Рядом с желтой легла бусина белого цвета.

– Мне не хотелось бы так думать, но если мы решили ничего не исключать, на людей Владимира могли напасть тевтонские братья. Пруссия не так уж далеко. И теперь, когда племя пруссов почти покорено, у тевтонских братьев развязаны руки. А это, поверь мне, самые лучшие воины, каких только знает свет.

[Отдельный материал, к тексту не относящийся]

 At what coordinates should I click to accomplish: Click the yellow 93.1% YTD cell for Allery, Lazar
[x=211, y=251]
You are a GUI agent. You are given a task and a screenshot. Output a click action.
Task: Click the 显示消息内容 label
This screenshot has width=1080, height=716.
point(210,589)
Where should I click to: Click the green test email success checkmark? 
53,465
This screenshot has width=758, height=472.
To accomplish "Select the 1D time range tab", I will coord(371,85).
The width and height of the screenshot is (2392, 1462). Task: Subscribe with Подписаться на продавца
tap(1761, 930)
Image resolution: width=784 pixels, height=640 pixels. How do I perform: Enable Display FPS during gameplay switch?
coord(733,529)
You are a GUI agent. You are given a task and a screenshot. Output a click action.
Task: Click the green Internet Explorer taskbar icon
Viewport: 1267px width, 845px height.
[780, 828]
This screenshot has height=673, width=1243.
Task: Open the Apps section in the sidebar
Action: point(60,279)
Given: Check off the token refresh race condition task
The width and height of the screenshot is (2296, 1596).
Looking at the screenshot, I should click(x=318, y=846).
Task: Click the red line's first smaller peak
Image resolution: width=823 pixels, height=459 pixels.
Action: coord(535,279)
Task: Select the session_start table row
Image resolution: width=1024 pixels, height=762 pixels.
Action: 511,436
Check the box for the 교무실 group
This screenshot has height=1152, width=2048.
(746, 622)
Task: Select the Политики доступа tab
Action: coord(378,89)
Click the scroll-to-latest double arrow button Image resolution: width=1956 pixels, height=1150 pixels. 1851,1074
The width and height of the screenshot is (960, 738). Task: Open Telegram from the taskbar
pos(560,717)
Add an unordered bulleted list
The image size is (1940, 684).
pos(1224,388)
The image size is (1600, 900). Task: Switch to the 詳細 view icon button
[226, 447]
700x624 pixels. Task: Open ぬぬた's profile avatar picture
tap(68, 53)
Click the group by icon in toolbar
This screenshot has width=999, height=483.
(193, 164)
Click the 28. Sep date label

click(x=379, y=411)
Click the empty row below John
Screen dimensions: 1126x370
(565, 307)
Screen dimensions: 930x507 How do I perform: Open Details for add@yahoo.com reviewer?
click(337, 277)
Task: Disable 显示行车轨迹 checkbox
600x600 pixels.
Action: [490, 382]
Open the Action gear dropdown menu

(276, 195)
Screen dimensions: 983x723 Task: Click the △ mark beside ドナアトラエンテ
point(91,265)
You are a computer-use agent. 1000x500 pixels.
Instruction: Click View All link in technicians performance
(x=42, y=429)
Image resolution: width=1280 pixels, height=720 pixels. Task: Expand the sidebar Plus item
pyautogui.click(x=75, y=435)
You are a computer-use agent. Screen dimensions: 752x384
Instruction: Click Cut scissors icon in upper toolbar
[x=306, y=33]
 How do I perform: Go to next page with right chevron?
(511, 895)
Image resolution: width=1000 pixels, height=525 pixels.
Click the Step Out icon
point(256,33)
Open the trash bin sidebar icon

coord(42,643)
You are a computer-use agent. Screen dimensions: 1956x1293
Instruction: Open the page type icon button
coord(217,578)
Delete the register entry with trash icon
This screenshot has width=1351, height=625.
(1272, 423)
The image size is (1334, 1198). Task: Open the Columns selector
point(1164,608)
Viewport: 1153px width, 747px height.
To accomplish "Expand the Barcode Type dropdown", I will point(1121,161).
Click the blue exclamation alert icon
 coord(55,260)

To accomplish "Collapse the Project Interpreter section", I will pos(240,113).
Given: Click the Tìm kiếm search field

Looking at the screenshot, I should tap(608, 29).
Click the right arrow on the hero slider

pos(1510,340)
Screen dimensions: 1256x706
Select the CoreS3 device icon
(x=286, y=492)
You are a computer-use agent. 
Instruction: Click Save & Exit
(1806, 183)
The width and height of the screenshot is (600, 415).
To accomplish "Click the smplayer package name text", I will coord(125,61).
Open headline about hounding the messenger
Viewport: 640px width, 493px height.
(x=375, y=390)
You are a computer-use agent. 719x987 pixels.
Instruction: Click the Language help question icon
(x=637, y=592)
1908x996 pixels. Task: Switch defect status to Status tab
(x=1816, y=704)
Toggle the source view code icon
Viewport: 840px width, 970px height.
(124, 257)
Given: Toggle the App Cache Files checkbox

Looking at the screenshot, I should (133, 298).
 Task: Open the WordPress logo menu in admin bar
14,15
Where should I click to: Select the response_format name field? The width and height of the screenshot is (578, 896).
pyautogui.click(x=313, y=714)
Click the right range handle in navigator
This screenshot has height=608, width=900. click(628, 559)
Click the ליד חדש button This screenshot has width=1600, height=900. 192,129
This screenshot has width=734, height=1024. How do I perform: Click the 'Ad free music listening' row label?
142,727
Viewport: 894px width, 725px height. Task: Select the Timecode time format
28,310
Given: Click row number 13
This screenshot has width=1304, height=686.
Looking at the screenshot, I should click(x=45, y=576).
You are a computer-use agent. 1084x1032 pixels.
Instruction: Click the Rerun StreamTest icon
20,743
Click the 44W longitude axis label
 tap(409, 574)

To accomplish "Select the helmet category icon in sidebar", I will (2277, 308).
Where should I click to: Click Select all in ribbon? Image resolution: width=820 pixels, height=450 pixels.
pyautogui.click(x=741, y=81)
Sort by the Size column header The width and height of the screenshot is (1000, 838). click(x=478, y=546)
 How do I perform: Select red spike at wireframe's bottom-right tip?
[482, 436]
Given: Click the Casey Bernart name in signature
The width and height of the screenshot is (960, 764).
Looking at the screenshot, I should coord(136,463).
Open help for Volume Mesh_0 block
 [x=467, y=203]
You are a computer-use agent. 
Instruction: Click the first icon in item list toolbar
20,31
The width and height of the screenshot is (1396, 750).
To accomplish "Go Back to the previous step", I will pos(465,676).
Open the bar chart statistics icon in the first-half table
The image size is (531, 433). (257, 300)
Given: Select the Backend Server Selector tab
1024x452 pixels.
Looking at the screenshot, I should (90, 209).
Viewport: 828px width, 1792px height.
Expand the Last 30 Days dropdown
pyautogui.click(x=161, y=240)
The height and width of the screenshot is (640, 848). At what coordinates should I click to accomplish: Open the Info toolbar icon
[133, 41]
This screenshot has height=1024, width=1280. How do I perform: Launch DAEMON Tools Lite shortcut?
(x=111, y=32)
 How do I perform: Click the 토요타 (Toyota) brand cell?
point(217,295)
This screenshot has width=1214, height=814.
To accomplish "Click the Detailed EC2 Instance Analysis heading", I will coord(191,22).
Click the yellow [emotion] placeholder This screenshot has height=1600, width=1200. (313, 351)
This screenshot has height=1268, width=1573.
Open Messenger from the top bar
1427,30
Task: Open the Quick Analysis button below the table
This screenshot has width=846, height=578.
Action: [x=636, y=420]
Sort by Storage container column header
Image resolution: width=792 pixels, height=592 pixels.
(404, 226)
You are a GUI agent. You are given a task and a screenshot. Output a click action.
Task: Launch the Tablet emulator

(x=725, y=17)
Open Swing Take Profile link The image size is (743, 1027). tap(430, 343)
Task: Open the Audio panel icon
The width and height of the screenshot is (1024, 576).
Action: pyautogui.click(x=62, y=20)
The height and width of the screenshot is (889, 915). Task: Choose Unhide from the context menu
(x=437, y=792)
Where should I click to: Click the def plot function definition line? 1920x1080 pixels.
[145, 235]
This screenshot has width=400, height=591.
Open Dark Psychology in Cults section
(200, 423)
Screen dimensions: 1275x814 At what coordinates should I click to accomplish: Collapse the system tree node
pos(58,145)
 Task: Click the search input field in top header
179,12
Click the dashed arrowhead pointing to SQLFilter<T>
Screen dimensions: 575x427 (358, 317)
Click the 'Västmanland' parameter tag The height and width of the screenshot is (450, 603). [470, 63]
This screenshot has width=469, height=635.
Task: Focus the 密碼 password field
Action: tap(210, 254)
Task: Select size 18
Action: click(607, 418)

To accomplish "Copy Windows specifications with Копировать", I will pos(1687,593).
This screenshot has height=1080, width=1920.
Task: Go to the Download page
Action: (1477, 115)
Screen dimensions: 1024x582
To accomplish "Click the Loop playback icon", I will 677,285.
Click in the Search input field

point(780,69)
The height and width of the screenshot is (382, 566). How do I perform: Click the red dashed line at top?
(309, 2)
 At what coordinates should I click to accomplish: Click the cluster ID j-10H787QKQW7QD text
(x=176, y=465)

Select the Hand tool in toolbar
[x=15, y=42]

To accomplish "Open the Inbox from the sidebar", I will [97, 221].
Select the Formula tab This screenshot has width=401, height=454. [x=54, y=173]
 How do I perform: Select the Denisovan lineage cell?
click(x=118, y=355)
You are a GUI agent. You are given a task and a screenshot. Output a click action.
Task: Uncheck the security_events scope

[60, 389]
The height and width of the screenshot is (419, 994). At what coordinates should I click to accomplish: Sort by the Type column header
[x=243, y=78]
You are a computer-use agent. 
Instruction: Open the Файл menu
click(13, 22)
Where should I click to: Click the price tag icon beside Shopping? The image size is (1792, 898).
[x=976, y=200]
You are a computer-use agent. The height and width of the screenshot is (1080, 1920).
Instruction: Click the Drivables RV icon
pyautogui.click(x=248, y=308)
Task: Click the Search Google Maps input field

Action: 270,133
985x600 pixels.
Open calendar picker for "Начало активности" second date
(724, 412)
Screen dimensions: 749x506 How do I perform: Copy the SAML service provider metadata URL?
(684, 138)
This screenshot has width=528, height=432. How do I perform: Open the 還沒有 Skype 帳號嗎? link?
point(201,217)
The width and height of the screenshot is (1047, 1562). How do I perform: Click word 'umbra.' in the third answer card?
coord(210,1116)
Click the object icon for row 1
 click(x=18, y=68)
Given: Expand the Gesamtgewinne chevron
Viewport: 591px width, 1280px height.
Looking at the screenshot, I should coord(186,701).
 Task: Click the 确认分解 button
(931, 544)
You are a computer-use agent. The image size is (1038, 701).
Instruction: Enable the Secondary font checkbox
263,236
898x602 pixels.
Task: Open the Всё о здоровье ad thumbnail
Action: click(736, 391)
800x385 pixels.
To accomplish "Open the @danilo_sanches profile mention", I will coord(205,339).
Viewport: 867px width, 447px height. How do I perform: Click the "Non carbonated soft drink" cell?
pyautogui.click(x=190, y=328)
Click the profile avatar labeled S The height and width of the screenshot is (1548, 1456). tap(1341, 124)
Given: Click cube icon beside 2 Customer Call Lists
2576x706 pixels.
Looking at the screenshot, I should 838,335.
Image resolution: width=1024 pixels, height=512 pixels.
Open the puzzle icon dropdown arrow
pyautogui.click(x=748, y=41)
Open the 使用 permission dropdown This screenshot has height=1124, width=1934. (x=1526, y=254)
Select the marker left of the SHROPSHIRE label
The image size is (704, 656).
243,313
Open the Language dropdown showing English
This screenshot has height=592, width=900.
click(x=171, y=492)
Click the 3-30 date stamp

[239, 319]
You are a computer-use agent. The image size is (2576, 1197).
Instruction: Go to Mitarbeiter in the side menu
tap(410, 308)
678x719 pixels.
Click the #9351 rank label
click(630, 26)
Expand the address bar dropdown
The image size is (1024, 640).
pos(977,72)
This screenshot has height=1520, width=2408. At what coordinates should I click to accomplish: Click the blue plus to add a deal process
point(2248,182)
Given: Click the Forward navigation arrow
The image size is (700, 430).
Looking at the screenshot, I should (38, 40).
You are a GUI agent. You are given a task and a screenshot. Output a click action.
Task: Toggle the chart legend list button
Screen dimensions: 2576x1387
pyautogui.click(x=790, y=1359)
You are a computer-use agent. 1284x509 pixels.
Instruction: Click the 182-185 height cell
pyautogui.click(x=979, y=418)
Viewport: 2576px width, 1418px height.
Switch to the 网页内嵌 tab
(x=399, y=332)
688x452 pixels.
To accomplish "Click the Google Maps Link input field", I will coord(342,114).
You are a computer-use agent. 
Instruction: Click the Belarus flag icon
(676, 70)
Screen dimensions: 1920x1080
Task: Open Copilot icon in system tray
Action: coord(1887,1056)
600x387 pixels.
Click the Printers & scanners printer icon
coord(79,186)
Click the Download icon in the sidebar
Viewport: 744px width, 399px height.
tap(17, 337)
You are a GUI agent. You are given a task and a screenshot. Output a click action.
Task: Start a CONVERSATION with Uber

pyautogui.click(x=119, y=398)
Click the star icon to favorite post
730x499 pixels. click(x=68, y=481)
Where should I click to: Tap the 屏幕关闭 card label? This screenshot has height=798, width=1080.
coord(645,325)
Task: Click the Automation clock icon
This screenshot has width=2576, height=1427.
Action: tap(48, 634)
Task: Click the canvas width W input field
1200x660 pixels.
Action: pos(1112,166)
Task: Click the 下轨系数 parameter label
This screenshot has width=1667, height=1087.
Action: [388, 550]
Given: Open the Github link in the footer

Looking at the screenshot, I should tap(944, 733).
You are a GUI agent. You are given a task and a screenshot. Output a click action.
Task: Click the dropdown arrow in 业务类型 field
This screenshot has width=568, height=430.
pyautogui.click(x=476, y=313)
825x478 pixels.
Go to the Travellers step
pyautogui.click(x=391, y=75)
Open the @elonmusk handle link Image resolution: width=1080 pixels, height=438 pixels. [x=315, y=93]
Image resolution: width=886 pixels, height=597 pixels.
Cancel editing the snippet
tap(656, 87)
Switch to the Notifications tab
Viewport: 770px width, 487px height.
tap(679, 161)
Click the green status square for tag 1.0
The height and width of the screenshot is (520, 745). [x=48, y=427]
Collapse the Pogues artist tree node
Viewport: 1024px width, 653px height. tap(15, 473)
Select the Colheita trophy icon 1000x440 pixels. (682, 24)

Между белым и желтым камнями оставалось последнее свободное место. Стегинту не терпелось, но ирландец медлил. Потом положил на плиту восьмую бусину. Она была черная. Круг замкнулся.

– Кто это?

– Остальные власти далеко, и трудно помыслить, чтобы они могли быть замешаны, но есть еще одно племя. И если мы не исключили даже Владимира, тем более, не следует исключать этого…

Стегинт словно проглотил горячий уголь вместо хлеба. Он поднялся и вышел из кельи, отошел и сел на землю. Хотел скинуть монашеский плащ, но ночной воздух холодил кожу. Это было первое, еще слабое дыхание грядущей осени. Рваные облака неслись по небу, скрывая звездные россыпи.

Стегинт не видел ничего дурного в убийстве корабельщиков. Совершившие это могли гордиться своей силой и ловкостью. Но если это сделали ятвяги, открытие тайны должно было обернуться для них войной. Стегинт живо помнил, как сожгли его село, убили родных, а его, еще ребенка, увели в плен. От этого воспоминания его бросало в дрожь сильнее, чем от холода ночи.

Патрик сел в отдалении и молчал.

– Владимир пойдет войной на тех, кто убил его людей? – спросил ятвяг.

– Да.

– На кого ты думаешь больше?

– На польских князей.

– А потом?

– Потом на Льва и Тройденя.

– А потом?

– Потом на тевтонских братьев.

– А потом?

– Остались только Владимир и люди твоего племени.

– Ты одинаково думаешь на них?

– Одинаково…

Какое-то время сохранялось молчание.

– Я пойду с тобой. Но если окажется, что это сделали ятвяги, я перережу тебе горло, когда уснешь.